After all, he said, he’d always been a supporter of both the European Union and immigration, but had he really been talking about it as much as he could have? Had his party? The answer was pretty clear.
By being both meek and complacent, the left had managed to let the right define the arguments, as well as the terms of engagement. As a result, the right had ended up winning. There were no great surprises there.
Has anything changed over the past eight years? Not really. We know, from polling, that many British voters have a positive view of immigration, or at least a neutral, reasoned one. I know, from private conversations and thanks to common sense, that many MPs have a positive view of immigration, or at least a neutral, reasoned one. The only question, really, is: where are they? Where have they been this whole time?
It should be noted that Green politicians and some Liberal Democrat ones have been speaking positively about immigration, but they only represent a fraction of the political sphere. Where is everyone else? The Labour party managed to win the majority of a lifetime last month by being overly cautious, but it is worth wondering what comes next.
Over the past week, Britain has been set aflame by far-right thugs, hellbent on terrorising asylum seekers, migrants, and anyone not looking white enough for their liking. It has been terrifying to witness and, at time of writing, is showing no sign of stopping.
Many people and systems have been blamed for the violence so far, from Elon Musk’s toxic Twitter to private communication apps, Russian disinformation units and populist media commentators. It is absolutely true that they are all to blame, to various extents, but it does feel like we are currently missing one part of the story, either wilfully or by accident.
For as long as I can remember, most discussions of immigration and asylum seekers in the media and politics have been negative. The right mostly hates it when people move here, and the left tries to avoid talking about it at all costs. That’s how it always goes. It’s something an adviser to Ed Miliband told me about some years ago.
The then Labour leader just didn’t want to talk about immigrants head-on, and his team felt that he could avoid the topic by instead tackling some related issues. They’d give workers better rights, improve pay and working conditions, and surely that would be enough to keep ignoring the elephant in the room, right? Of course, we all know how that went for Miliband.

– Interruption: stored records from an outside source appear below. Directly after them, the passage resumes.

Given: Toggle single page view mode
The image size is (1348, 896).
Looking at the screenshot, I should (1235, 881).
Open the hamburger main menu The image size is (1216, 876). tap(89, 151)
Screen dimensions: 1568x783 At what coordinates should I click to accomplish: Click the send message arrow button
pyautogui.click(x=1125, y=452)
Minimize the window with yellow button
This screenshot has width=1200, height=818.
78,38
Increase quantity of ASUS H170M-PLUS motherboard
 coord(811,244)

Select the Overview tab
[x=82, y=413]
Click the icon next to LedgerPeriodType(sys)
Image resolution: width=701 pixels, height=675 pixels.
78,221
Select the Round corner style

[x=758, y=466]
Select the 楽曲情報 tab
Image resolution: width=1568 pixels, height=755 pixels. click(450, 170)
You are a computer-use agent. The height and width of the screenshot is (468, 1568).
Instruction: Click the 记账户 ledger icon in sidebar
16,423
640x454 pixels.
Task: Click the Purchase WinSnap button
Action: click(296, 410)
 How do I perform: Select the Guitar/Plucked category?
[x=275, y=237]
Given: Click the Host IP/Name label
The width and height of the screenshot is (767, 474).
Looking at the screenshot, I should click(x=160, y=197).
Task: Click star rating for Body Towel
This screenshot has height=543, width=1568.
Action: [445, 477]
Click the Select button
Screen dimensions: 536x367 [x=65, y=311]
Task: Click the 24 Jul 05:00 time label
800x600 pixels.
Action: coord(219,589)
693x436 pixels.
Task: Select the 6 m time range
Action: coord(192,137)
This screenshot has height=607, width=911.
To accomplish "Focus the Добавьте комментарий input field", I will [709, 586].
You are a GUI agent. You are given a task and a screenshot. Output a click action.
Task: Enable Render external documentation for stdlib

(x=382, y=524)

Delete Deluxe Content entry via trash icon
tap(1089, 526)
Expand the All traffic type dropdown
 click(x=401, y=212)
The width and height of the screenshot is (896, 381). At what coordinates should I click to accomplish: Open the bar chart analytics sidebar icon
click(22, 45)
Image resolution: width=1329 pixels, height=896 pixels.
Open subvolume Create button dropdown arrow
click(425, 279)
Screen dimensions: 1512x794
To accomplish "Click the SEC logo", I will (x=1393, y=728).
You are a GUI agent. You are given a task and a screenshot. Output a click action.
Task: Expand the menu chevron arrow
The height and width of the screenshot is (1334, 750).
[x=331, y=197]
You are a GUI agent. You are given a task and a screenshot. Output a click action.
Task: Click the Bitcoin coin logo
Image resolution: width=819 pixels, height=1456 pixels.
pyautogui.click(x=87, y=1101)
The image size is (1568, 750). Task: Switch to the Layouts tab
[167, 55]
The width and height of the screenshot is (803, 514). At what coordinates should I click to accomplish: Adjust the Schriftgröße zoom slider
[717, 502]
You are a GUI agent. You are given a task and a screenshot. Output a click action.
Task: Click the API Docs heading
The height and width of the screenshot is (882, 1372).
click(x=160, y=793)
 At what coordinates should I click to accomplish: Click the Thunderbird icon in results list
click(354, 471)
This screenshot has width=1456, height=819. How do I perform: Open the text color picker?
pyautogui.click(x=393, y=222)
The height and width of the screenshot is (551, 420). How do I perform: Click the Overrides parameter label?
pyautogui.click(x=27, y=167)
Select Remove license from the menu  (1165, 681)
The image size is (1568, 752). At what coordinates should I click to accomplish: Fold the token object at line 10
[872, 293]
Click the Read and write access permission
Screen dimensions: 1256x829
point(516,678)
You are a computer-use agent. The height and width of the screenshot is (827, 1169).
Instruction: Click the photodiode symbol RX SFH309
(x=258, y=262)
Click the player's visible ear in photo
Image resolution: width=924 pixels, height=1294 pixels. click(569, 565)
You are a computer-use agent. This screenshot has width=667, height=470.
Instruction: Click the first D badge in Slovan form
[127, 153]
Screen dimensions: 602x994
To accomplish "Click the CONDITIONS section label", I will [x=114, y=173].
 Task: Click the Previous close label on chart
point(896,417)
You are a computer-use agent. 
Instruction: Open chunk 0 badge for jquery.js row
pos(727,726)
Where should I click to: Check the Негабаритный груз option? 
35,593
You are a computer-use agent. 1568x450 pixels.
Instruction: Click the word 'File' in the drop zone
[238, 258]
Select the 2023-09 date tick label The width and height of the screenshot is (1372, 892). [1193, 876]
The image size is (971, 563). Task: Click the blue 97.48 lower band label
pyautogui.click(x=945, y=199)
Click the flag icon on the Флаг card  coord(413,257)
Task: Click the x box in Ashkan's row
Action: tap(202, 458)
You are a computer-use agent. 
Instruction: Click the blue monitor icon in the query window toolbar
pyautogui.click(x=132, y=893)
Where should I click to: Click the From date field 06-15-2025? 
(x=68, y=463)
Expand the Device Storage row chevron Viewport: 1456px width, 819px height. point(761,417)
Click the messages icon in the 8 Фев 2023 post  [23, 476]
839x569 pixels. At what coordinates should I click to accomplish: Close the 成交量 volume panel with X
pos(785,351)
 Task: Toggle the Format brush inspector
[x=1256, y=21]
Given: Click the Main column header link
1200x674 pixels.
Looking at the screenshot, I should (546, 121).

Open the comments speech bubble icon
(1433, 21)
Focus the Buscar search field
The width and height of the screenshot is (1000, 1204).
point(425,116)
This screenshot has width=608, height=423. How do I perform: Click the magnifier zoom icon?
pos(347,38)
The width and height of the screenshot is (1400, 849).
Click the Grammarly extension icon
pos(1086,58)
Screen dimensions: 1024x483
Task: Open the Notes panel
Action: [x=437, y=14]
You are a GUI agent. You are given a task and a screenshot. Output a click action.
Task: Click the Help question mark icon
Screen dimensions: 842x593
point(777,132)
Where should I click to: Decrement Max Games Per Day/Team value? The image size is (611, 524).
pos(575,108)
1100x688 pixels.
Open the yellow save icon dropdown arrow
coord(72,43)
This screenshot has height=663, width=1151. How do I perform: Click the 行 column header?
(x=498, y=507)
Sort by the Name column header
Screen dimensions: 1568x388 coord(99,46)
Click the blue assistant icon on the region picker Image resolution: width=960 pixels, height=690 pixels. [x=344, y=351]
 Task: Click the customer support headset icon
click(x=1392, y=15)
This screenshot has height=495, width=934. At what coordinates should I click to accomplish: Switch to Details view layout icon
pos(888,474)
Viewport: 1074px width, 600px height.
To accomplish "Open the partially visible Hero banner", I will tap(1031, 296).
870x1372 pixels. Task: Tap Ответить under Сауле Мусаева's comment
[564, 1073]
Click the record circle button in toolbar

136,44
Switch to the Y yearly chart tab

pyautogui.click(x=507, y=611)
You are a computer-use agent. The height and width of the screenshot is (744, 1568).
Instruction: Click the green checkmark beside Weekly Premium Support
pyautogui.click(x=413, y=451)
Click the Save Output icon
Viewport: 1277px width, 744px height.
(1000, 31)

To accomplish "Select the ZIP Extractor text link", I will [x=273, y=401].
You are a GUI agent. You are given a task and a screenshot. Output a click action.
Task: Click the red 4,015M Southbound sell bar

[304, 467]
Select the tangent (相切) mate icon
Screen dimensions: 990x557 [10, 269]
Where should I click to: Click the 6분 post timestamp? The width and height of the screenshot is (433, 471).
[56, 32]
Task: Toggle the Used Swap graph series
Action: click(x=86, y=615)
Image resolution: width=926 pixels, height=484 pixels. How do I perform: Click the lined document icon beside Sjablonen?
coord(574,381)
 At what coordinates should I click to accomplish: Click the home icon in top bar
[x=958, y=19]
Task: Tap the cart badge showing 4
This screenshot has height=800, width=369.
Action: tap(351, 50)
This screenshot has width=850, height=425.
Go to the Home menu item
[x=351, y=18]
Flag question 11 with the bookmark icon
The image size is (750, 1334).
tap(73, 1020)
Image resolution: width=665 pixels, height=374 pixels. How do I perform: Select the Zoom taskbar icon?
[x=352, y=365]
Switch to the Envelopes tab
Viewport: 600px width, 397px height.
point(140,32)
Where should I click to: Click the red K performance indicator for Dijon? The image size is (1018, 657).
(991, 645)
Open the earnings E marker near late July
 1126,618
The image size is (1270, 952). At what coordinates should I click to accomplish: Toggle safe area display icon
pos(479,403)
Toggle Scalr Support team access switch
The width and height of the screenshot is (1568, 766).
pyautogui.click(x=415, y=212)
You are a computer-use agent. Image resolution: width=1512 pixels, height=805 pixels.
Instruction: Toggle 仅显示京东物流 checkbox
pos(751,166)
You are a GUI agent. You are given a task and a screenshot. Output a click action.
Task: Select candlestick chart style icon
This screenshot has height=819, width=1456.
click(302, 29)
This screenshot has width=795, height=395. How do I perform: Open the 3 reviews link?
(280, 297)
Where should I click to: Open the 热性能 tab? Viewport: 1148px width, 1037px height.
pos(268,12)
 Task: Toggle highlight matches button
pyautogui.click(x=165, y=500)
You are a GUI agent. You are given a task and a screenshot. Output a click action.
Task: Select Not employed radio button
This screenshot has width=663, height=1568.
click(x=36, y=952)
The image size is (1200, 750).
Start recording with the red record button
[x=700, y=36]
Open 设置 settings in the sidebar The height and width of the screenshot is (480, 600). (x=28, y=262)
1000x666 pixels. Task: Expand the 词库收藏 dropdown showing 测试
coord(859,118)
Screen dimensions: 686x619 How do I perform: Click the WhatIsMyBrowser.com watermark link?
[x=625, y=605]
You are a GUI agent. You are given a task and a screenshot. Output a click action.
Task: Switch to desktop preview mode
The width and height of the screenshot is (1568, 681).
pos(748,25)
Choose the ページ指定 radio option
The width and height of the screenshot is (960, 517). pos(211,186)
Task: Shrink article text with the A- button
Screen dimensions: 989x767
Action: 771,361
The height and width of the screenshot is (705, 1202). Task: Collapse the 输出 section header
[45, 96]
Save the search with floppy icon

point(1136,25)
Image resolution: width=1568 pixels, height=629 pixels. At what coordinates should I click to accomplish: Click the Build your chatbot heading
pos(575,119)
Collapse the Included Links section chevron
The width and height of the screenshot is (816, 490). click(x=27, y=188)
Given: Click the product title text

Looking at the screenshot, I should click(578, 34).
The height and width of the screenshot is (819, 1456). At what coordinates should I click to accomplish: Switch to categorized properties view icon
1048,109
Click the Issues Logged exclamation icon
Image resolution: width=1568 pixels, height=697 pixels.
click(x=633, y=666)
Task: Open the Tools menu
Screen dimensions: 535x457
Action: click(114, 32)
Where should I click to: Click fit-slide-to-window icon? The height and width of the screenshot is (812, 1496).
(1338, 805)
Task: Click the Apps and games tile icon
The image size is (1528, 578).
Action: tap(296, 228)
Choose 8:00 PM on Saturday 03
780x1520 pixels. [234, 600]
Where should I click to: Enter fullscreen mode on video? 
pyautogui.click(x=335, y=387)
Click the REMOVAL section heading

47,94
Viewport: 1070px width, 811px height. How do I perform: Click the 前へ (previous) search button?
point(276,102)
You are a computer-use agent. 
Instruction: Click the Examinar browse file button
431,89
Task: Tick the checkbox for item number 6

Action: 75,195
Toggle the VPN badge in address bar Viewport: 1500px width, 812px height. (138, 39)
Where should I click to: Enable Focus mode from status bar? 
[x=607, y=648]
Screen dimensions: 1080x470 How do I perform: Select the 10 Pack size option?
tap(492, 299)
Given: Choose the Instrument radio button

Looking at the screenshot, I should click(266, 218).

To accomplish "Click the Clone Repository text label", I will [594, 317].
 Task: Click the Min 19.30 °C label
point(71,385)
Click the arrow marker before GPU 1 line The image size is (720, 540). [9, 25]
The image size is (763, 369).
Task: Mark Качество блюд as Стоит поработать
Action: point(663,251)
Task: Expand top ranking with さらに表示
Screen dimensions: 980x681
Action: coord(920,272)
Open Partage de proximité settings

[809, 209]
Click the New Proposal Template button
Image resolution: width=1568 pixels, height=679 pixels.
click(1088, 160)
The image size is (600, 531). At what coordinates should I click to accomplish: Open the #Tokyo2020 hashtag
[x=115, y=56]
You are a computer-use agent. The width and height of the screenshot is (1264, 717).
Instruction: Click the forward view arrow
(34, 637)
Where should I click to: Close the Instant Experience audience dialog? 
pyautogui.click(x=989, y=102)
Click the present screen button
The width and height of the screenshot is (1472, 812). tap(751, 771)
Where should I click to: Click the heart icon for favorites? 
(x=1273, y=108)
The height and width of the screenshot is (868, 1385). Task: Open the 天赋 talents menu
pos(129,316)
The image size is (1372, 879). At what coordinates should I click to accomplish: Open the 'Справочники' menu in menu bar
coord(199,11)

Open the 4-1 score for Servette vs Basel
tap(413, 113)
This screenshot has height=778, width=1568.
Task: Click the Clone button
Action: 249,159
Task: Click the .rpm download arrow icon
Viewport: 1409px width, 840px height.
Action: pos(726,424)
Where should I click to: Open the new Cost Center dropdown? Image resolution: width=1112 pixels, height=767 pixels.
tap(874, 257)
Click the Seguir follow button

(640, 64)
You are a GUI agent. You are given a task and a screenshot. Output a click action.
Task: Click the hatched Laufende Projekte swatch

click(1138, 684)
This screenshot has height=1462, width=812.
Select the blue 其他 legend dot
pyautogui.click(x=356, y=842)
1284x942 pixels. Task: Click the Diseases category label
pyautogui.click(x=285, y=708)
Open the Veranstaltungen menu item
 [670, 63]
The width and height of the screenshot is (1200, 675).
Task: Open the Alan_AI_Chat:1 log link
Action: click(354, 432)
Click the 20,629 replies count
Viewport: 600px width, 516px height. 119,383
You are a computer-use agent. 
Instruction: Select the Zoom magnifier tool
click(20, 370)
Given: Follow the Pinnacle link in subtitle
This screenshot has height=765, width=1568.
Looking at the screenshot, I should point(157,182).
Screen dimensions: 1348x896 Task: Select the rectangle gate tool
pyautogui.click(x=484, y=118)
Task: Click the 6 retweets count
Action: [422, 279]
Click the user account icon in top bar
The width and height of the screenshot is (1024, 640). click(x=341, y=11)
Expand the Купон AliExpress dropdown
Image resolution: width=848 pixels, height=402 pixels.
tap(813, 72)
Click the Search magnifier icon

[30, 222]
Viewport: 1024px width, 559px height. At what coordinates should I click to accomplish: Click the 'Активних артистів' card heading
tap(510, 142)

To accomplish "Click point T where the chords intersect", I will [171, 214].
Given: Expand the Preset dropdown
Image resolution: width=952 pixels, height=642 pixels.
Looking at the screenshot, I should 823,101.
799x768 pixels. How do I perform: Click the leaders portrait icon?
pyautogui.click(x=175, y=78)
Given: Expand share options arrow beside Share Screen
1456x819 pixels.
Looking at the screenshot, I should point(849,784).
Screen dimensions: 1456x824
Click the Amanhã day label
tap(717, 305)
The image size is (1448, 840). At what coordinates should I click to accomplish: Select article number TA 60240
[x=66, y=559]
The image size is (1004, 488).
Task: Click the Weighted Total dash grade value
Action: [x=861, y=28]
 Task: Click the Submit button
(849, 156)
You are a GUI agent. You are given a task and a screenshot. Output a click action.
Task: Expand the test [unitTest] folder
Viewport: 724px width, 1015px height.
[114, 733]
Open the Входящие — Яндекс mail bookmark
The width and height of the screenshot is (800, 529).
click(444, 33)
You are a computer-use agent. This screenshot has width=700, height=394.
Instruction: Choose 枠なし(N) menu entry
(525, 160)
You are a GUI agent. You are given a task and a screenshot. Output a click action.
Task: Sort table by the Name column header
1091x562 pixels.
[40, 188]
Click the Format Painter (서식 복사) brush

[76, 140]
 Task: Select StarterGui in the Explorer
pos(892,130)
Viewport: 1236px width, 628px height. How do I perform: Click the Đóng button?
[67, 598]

Sadly, it doesn’t look like Starmer’s Labour chose to learn any lessons from their predecessors. Immigration is still only ever talked about like it’s a problem to be solved; numbers to be managed, and hopefully brought down. There is no sign that immigrants, asylum seekers and refugees are real, breathing people who deserve dignity.
We’re only ever good when we work for the NHS, or we bring free refreshments to the community after riots have occurred. In order to matter, we can only ever be exemplary. That is a problem because we are merely human. Some of us are good and some of us are bad; for the most part, we’re somewhere between the two.
What we do is make Britain richer, both economically and culturally. That is something that ought to be celebrated by the mainstream media, and by politicians. They may be worried about the pushback, but they don’t really have a choice. If you don’t make the case for something you believe in, someone else will come along and do it for you, and you probably won’t like what they have to say.
In this particular case, burying their heads in the stand just cannot, and will not cut it. As we were reminded this week, real lives are at stake here. Something has to change.